Google Balks at YouTube Live Streaming
Things just got interesting in the realm of live streaming. Several months back rumours began to circulate that YouTube was planning to enter the market with their own release. To existing players the implications of this at the time were significant. Google’s cash pools combined with YouTube’s user base would represent a formidable opponent which would arguably take over the niche.
The rumour began in February 2008 with a statement by YouTube co-founder, Steve Chen, who was quoted by Pop17’s Saray Meyers as saying “Live video is something we’ve always wanted to do but haven’t had the resources to do correctly, but now with Google we hope to launch something this year.”
In the six months since then, things appear to have changed, and the fate of Ustream.TV, Justin.TV, Yahoo! Live and others is not nearly as sealed as predictors (such as myself) had initially quipped.
According to the Silicon Alley Insider, the prospect of a YouTube live streaming option is no longer on the table:
“…our source says that Google (GOOG) has never really seriously considered a live video service. We’re told that the notion was discussed months after Chen’s statement, but that the idea was tabled, for a variety of reasons. Chief among them: It would add significantly to Google’s infrastructure and bandwidth costs at a time when it’s trying to prove that the $1.65 billion it paid to buy the company will, at some point, pay off.”
The Insider predicts that live video won’t take off “for at least another year or two.” Personally I think it will either be that or it won’t take off at all. For most internet users at this point, online video is something to be consumed rather than produced. Live streaming is one step further out from that in that and appeals to a very niche market.
Unlike on-demand video like YouTube, Google Video, Blip.TV and countless others, in which video files can be called upon at any time and viewed, reviewed, rewound, bookmarked even remixed, viewers of live streaming channels must be present as the broadcast is occuring. In many cases the clips are available later as pre-recorded files, but it’s far less engaging because replayed instances lack the interactivity that characterises many streaming programs. Viewers are frequently given the opportunity to discuss the broadcast via a text chat area visible in the same screen, and sometimes even call in via telephone.
Live streaming is also far more difficult to do well than pre-recorded video.
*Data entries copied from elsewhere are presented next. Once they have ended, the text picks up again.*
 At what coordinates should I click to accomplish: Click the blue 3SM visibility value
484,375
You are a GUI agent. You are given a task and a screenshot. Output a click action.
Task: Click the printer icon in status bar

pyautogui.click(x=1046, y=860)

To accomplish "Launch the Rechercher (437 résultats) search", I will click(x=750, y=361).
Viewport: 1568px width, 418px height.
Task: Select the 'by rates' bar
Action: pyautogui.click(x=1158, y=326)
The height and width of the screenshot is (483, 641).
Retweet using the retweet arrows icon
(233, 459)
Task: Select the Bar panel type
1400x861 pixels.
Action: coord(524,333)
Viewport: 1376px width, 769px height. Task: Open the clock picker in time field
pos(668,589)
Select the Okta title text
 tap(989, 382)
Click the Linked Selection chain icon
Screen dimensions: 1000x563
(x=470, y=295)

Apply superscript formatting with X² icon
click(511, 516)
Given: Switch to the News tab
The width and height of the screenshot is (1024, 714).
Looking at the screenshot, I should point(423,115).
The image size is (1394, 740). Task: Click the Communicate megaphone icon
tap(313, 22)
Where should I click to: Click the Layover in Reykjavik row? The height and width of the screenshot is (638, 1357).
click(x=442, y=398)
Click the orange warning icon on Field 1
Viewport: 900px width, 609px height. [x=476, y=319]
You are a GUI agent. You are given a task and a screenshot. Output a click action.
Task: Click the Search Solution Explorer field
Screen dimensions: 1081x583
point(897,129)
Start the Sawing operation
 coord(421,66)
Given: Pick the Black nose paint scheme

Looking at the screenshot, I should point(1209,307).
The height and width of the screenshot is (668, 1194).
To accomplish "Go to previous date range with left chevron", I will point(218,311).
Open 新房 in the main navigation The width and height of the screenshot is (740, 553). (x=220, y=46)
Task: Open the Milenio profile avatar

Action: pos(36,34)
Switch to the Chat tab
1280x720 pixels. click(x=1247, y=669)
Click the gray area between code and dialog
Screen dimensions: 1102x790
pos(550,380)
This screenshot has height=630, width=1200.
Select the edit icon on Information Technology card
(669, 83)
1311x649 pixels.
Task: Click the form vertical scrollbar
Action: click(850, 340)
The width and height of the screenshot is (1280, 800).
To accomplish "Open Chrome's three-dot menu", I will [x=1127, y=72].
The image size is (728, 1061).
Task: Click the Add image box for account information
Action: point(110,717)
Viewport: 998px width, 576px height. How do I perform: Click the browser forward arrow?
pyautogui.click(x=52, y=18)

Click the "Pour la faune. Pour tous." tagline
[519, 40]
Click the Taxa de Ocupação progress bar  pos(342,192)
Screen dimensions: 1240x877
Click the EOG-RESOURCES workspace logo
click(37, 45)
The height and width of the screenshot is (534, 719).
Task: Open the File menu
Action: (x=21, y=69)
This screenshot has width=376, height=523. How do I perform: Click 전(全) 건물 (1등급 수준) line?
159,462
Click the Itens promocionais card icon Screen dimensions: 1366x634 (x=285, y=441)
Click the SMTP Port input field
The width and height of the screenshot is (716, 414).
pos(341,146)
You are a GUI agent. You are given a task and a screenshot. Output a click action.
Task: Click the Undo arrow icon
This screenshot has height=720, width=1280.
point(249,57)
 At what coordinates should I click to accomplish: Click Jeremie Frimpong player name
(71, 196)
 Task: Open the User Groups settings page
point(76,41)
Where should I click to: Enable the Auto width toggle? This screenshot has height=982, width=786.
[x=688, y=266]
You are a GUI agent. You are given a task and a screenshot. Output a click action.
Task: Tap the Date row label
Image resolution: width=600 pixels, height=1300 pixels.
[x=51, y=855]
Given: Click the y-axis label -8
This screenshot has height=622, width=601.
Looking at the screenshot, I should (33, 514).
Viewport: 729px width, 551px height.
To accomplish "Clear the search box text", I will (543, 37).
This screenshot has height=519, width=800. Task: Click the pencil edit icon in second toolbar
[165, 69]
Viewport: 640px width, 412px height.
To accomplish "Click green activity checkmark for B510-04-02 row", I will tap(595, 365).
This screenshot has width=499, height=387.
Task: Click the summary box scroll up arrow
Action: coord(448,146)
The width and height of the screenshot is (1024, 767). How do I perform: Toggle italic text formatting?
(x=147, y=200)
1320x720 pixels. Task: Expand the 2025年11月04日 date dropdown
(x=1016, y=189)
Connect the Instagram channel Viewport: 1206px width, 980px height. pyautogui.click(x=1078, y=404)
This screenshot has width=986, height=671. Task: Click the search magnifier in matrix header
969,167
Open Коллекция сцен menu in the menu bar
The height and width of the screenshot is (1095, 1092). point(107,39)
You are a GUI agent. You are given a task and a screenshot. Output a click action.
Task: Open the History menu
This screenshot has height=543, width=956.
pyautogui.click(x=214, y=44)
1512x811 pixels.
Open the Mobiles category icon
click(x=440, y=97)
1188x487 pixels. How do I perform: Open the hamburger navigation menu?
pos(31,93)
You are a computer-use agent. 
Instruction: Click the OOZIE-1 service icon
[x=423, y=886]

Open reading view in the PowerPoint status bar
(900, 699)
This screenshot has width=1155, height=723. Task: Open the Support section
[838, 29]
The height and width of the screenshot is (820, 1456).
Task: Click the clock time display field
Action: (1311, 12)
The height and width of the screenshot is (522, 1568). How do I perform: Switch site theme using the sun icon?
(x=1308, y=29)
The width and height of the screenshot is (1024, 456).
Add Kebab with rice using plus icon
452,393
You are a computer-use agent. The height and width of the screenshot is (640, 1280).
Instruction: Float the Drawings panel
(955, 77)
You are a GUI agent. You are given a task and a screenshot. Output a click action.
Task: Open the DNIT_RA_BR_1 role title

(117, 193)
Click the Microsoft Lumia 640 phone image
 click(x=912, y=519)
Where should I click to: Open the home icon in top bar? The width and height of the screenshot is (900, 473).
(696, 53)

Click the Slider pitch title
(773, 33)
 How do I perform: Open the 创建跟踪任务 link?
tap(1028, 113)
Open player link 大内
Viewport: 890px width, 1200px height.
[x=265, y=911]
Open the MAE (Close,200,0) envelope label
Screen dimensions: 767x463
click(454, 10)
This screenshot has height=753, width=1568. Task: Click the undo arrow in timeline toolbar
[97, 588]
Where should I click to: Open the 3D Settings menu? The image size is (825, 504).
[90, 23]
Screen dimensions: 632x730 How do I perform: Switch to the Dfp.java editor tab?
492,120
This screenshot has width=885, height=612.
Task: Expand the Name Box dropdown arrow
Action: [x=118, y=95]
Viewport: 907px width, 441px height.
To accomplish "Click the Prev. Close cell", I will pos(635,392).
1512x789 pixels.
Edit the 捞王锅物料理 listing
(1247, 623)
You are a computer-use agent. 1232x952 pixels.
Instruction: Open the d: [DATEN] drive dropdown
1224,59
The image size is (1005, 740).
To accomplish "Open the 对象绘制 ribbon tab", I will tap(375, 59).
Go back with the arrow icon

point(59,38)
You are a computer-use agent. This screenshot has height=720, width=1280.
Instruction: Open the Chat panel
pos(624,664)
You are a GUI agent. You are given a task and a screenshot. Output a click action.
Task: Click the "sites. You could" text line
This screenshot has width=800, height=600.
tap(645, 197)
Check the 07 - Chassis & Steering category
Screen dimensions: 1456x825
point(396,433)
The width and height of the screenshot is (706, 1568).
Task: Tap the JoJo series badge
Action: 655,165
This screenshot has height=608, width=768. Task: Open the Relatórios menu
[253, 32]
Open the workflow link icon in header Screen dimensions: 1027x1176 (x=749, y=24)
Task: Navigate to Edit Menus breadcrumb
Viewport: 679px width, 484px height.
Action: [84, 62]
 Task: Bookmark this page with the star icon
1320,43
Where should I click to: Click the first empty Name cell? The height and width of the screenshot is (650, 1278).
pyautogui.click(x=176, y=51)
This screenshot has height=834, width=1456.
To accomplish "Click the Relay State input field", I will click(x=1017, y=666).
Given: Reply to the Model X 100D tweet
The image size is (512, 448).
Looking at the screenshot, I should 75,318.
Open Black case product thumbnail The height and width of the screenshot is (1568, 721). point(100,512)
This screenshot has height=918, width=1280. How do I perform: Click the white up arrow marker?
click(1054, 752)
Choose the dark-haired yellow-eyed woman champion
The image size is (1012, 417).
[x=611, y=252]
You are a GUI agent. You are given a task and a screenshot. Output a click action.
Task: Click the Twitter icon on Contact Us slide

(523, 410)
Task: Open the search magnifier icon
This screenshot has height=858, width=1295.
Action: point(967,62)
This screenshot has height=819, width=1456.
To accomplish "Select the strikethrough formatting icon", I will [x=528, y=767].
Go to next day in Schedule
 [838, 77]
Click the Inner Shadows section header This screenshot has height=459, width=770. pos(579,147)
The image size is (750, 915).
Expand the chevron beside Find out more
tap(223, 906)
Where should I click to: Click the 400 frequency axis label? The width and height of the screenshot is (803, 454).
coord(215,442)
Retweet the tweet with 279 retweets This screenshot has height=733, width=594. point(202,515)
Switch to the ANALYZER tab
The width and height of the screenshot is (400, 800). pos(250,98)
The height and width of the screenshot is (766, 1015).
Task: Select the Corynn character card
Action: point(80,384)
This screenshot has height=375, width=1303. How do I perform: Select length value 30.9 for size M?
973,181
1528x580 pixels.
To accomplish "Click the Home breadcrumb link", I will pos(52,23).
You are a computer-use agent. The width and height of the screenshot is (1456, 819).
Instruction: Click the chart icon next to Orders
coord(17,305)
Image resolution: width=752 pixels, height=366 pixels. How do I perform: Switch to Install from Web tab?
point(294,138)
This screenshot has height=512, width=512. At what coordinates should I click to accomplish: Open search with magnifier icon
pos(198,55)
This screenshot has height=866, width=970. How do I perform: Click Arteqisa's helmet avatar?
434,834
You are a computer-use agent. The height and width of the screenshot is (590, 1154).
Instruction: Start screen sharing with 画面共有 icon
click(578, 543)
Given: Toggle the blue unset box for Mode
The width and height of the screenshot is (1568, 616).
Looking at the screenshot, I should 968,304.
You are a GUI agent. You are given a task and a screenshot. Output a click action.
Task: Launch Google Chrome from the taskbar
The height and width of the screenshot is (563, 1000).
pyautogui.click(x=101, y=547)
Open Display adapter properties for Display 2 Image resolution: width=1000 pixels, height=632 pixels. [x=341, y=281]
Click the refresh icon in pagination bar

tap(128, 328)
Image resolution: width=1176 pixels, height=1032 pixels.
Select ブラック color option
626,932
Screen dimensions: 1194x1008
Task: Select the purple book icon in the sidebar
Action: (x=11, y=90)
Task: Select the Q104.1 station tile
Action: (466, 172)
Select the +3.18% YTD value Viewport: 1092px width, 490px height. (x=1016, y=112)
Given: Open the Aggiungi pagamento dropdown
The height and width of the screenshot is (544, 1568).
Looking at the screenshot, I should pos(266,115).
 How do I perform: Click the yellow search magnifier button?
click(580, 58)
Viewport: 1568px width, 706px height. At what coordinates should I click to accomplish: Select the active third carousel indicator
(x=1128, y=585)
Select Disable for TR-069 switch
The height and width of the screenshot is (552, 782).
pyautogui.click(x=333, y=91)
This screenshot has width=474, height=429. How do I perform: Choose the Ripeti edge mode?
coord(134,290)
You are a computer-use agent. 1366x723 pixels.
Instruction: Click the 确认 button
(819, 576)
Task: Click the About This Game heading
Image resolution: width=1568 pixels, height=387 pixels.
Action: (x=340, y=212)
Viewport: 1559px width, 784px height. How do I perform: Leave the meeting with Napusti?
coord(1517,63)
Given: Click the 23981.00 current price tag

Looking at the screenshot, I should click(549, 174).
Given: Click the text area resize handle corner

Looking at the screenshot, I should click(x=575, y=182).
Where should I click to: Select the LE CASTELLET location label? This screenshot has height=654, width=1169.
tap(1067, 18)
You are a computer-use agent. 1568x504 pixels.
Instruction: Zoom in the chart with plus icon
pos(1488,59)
Considerations of latency, video quality, bandwidth – both client and server side - and indeed onscreen personality and presentation skills all reflect on the perceived quality of the show. In an uncertain emerging market where many of these factors are still in their infancy and yet cost of entry and maintenance is high, it’s perhaps unsurprising that Google has backed off.
Perhaps the main exception to this notion is that of Big Media’s entry to live streaming. In some ways it was a natural progression, because the industry is founded upon the same notion of broadcasting – just via a different means. From a monetisation standpoint they also have the advantage of an existing advertising model to work with. Furthermore, with TV historically being a main source of entertainment and information for many people, Big Media has the reputation and importantly content that people are already familiar with.
In the case of YouTube, as the quote says, Google is already “trying to prove that the $1.65 billion it paid to buy the company will, at some point, pay off.” The prospect of forking out even more money to fund an uncertain venture is obviously seen as too risky.
Then again, Google has shown in recent years that it is willing to play the acquisition game to regain ground in the market. This enables them to tactically use their resources while minimising risk, since they can sit back and observe the landscape for the solid talent – basically, let others forge new ground, and then buy them out when there is greater likelihood of stability and longevity.